Code duplication metrics - Best practice


When looking at code duplication metrics over a long period of time (>10 years) are there guidelines / best practices for what level of code duplication is "normal" or "recommended"?

I have great difficulty with this question as if the code quality was great then nobody needs to maintain it so who cares? But, in general terms, are there references on "normal". Say for 10 lines of duplication threshold.

Is a, say X%, duplication unusual or normal? If normal does that mean that there are healthy profitable projects our there with this level of duplication.

Perhaps the answer is if there is a study that includes code duplication as one of the metrics against success / average / failure?
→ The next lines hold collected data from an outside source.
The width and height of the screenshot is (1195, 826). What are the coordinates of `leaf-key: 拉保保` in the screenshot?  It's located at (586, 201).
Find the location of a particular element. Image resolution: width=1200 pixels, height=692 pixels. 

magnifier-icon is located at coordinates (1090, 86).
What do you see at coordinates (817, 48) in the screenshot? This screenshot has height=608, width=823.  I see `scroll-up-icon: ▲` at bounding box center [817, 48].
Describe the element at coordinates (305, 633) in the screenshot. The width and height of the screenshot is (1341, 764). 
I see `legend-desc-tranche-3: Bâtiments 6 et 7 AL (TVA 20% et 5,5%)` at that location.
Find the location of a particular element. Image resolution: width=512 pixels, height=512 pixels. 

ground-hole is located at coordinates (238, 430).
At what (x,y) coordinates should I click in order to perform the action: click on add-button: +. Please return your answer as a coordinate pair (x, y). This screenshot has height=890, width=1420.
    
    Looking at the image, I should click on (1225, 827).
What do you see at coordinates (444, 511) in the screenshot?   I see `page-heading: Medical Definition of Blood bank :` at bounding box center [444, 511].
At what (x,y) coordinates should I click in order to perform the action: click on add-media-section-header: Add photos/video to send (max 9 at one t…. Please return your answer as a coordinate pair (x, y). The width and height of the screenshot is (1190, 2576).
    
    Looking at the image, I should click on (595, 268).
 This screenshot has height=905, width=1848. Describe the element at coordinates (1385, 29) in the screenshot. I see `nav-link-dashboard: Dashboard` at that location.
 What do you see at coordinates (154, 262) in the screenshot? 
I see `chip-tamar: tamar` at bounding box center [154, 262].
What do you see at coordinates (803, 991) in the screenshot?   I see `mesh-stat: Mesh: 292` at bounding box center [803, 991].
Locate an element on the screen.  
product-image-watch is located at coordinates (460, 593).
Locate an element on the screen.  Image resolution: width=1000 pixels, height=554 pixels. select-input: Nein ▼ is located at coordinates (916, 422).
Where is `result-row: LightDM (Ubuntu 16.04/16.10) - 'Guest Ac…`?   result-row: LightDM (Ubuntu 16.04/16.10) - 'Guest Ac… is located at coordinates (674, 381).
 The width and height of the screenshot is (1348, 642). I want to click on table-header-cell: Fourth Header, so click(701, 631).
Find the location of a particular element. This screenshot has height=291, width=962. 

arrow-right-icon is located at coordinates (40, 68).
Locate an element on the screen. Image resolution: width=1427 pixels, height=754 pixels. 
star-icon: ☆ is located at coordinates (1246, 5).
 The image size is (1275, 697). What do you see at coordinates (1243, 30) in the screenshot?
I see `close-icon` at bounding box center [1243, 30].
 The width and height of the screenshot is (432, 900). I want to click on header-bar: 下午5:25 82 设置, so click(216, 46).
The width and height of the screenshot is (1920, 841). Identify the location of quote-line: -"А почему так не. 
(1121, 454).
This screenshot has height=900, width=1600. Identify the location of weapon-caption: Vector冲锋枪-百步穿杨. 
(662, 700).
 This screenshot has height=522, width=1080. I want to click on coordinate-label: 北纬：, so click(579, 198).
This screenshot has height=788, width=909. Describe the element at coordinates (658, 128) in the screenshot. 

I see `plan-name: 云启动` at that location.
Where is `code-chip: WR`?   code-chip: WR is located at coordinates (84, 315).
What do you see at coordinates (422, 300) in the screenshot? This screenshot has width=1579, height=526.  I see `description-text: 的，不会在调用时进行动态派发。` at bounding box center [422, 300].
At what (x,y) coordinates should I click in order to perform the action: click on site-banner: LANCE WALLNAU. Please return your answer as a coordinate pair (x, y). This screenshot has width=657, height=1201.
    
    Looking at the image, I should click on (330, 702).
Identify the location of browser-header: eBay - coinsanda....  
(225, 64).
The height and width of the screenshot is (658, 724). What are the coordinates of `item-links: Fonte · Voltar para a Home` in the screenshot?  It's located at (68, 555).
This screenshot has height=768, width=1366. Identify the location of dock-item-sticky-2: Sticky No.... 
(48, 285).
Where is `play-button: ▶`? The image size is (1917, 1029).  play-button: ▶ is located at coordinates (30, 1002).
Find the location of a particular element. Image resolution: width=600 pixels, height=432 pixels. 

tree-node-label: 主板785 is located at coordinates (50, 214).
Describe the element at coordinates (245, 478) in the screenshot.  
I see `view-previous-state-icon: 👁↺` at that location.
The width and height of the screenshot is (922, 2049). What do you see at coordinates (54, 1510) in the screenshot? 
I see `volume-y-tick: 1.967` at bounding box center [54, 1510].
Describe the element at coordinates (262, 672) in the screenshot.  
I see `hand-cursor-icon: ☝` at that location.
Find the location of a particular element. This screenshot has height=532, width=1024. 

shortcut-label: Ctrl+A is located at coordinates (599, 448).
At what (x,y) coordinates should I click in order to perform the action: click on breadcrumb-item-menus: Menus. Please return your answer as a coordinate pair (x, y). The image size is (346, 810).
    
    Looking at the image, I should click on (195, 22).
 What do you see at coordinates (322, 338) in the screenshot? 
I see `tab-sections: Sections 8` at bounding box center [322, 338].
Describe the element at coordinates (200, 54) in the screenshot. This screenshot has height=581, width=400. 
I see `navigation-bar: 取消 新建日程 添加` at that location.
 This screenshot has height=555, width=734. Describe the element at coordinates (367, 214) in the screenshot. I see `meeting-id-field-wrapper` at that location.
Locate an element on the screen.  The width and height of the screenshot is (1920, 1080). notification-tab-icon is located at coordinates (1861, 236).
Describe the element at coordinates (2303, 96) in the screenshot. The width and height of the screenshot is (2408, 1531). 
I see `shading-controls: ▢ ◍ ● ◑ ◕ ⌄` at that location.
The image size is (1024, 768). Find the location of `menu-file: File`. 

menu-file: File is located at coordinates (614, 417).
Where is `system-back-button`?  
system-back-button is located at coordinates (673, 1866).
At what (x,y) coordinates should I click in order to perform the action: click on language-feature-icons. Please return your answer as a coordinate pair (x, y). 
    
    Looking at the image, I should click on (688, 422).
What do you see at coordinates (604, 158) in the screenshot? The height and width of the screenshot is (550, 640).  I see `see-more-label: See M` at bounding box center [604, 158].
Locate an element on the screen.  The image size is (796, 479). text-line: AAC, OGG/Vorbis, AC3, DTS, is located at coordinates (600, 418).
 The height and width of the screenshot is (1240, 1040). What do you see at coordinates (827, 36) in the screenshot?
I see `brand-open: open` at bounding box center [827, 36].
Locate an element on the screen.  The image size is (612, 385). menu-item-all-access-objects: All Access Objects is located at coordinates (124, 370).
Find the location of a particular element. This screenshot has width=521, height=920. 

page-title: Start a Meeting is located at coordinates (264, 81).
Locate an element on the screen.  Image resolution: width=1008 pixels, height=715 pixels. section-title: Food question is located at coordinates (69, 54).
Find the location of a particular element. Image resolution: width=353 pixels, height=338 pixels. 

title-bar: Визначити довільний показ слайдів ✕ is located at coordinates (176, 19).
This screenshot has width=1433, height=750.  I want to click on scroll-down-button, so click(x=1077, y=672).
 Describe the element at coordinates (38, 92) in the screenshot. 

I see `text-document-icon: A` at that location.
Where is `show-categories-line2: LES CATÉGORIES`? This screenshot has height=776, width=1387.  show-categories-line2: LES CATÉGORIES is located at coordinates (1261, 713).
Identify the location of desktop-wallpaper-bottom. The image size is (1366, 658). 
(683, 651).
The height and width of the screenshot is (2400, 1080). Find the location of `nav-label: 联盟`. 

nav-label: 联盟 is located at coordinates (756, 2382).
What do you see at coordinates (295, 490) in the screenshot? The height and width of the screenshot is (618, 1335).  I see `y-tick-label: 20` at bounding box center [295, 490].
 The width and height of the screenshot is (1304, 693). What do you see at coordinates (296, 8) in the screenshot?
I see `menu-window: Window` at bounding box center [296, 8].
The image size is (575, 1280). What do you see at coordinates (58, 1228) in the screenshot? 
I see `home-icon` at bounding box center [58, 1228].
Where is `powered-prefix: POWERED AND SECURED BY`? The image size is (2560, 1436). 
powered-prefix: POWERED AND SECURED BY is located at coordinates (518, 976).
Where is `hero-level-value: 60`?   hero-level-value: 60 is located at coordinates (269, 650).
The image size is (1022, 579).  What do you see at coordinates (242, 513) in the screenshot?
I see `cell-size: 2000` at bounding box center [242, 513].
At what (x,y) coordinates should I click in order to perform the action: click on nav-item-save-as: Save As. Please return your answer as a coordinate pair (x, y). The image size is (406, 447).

Perhaps people can share their success experience in maintenance costs for a level of code duplication?


Solution

  • In my opinion there is no general answer to this.

    You should inspect every finding of the tool and decide if it is a false positive or justified (may be some standard coding pattern or generated code parts) or does contain problematic copy pasted code that should be refactored and extracted into a own function/module/whatever.

    In case of false positive or intended code there should be a tool specific way to suppress the warning on this occurrence or on a general base on a specific pattern.

    So in future runs, you always should get warnings if new duplicates are found (or older unfixed true positives).

    May be on false positives consider filing a bug report to the author (crafting the smallest possible code-configuration that still throws that warning).